▸ **What you are asked to do**:
Output, word for word, the line that contains "You are a computer-use" and all lines after it in the records below, omitting pictures.

[Collection entries]
====
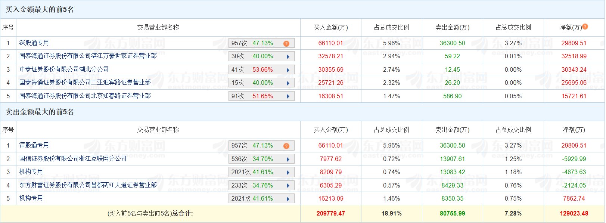
Task: Click the orange help icon in the buy table's 深股通专用 row
Action: pyautogui.click(x=286, y=43)
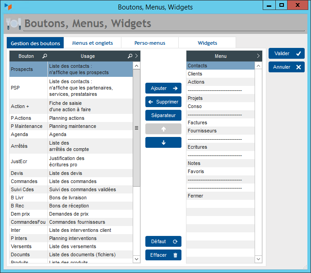Click the search magnifier in Usage column header

130,56
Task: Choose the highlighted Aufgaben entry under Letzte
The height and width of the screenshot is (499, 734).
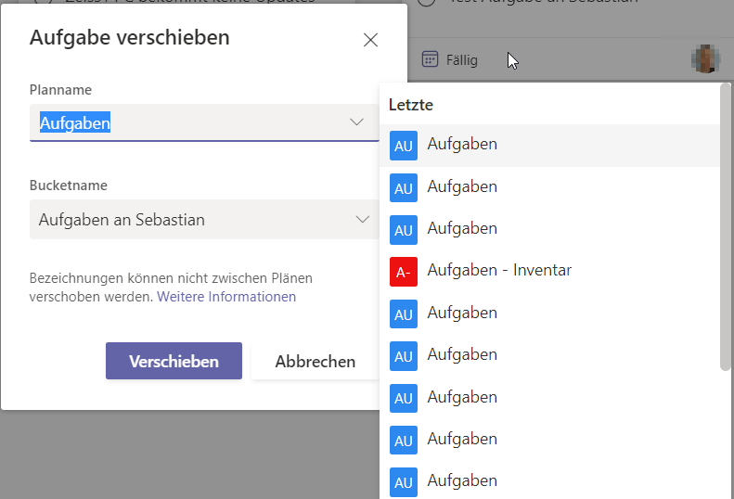Action: 462,145
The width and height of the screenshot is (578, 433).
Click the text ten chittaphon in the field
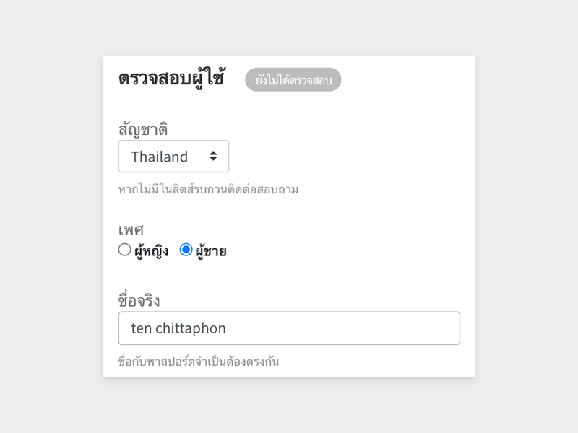tap(178, 328)
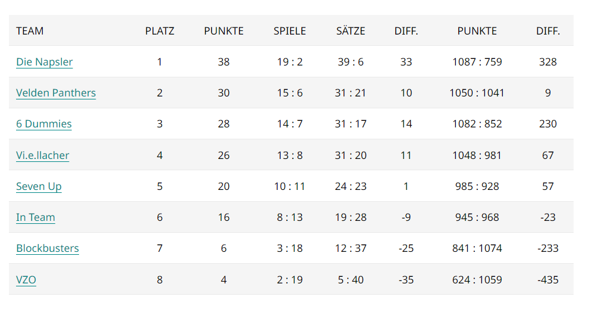Open the In Team link

click(x=36, y=217)
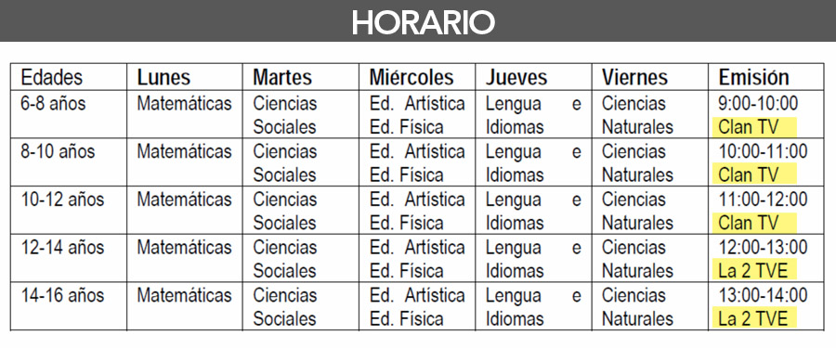Click Ed. Artística in 12-14 años row
This screenshot has height=348, width=836.
click(x=417, y=247)
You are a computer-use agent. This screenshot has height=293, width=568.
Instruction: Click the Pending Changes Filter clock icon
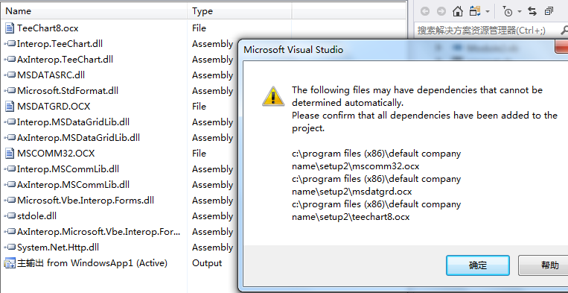508,11
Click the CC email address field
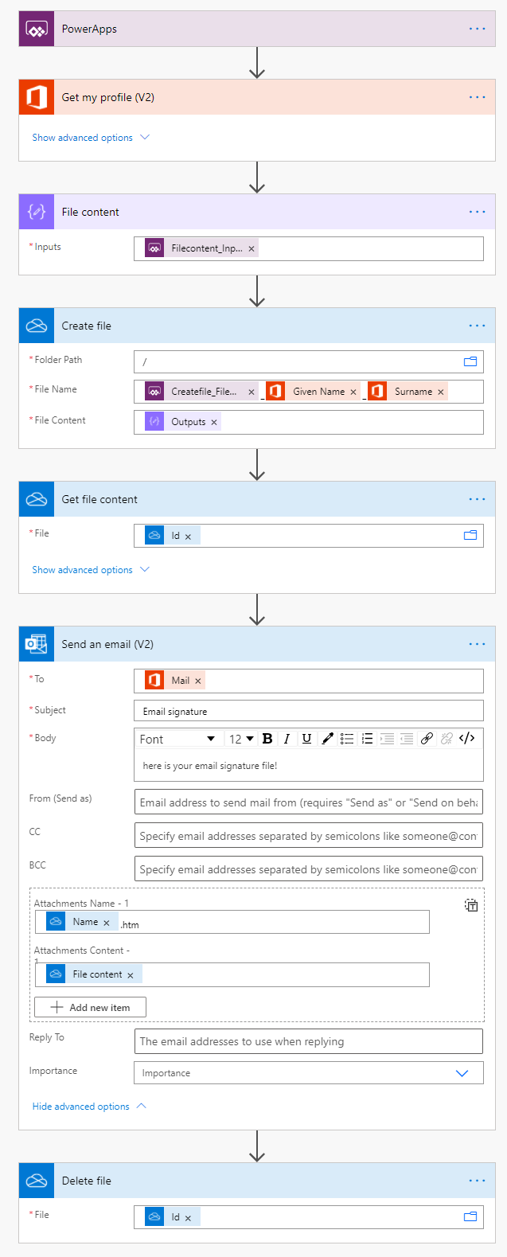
====
▸ **Task answer**:
You are a computer-use agent. This screenshot has height=293, width=568.
Instruction: Click the Pending Changes Filter clock icon
508,11
Click the CC email address field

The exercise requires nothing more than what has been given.